→ **DOCUMENTO**:
= = = = =

Gonzalo Wielandt
Sociólogo. Consultor de empresas
En el Génesis, capítulo 3, versículo 15, Dios le dice a la serpiente: “Haré que tú y
la mujer sean enemigas, lo mismo que tu descendencia y su descendencia. Su
descendencia te aplastará la cabeza y tú le morderás el talón”.
La tradición cristiana ve en la descendencia de la mujer un testimonio misterioso
sobre el Mesías en su lucha contra satanás y en su victoria final sobre las fuerzas
del mal. Así, la descendencia de la mujer porta consigo una promesa de salvación,
hecha carne en el fruto de la mujer. Promesa que el profeta Isaías anuncia en el
capítulo 7, versículo 14: “Pues el Señor mismo les va a dar una señal: La Joven
está encinta y va a tener un hijo, al que pondrá por nombre Emanuel”. Este
anuncio presenta un mensaje divino en un sentido de esperanza en que de una
virgen nace el Mesías, la promesa de salvación.

= = = = =

→ **DATOS DE ORIGEN**:
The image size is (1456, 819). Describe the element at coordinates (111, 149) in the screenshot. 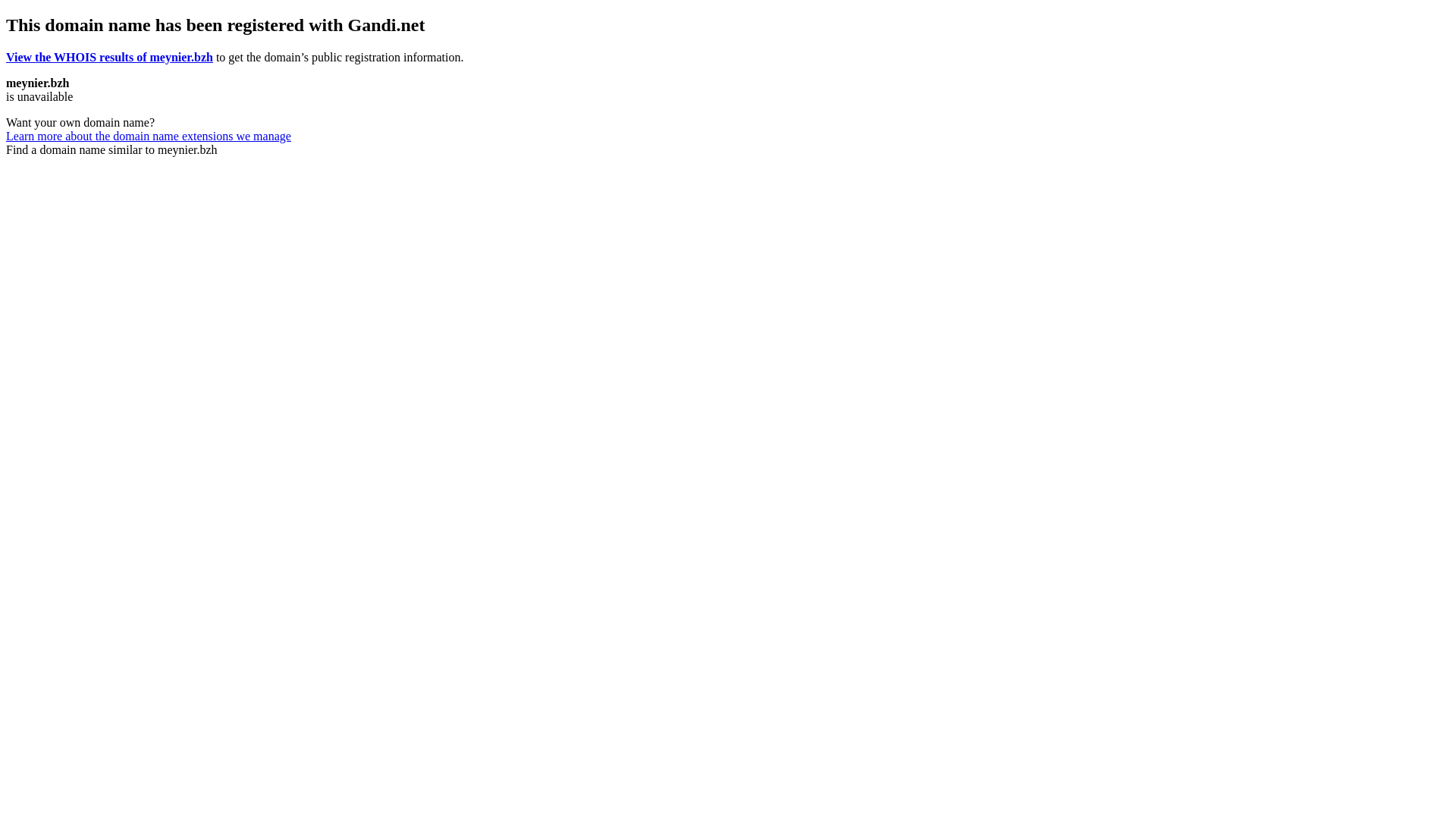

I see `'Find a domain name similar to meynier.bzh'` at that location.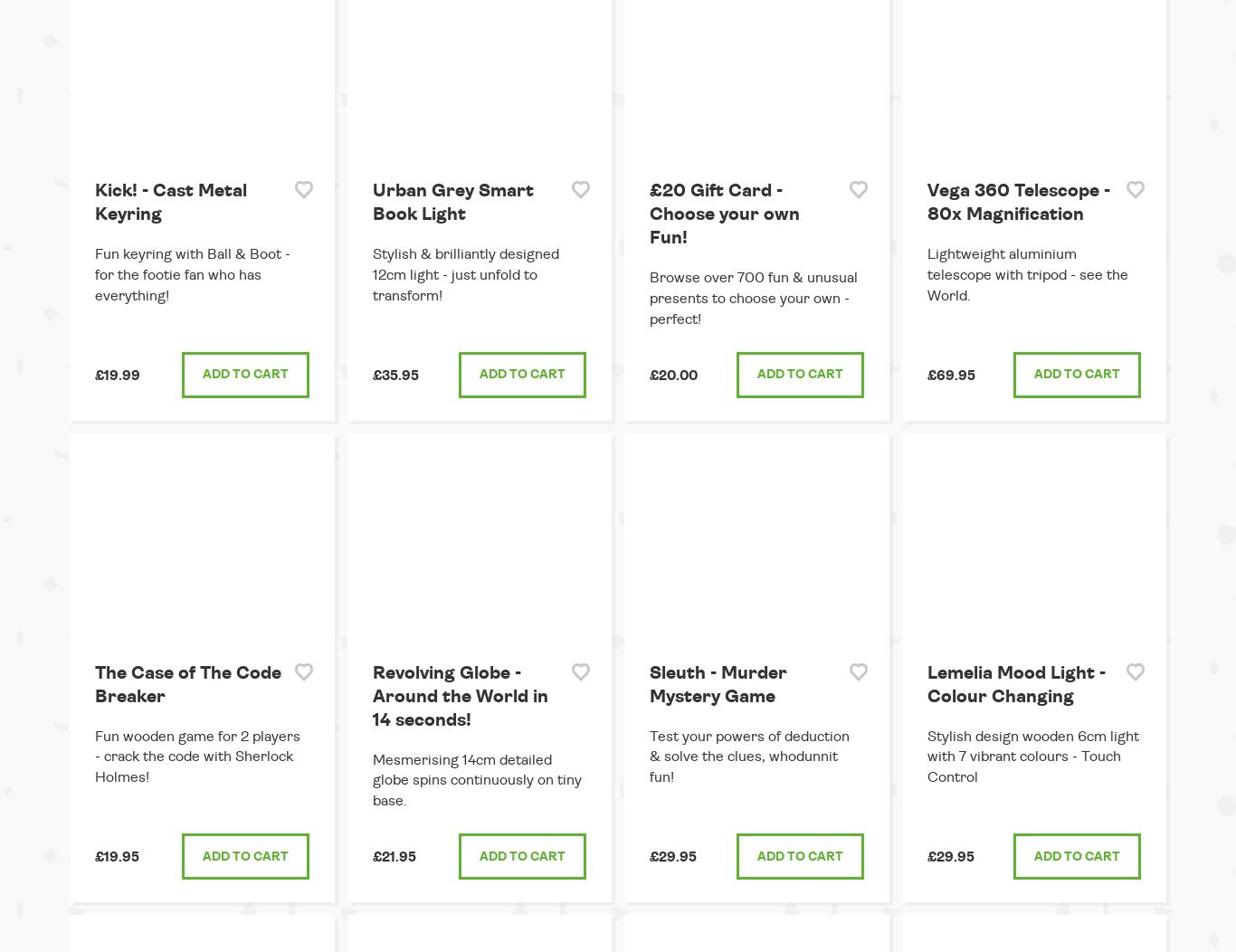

= = = = =

→ **TUS INSTRUCCIONES**: Copia completo y sin ningún cambio el texto sobre la descendencia de la mujer y la promesa del Mesías. Las líneas no guardan relación alguna con el texto.

→ **RESPUESTA**:
Gonzalo Wielandt
Sociólogo. Consultor de empresas
En el Génesis, capítulo 3, versículo 15, Dios le dice a la serpiente: “Haré que tú y
la mujer sean enemigas, lo mismo que tu descendencia y su descendencia. Su
descendencia te aplastará la cabeza y tú le morderás el talón”.
La tradición cristiana ve en la descendencia de la mujer un testimonio misterioso
sobre el Mesías en su lucha contra satanás y en su victoria final sobre las fuerzas
del mal. Así, la descendencia de la mujer porta consigo una promesa de salvación,
hecha carne en el fruto de la mujer. Promesa que el profeta Isaías anuncia en el
capítulo 7, versículo 14: “Pues el Señor mismo les va a dar una señal: La Joven
está encinta y va a tener un hijo, al que pondrá por nombre Emanuel”. Este
anuncio presenta un mensaje divino en un sentido de esperanza en que de una
virgen nace el Mesías, la promesa de salvación.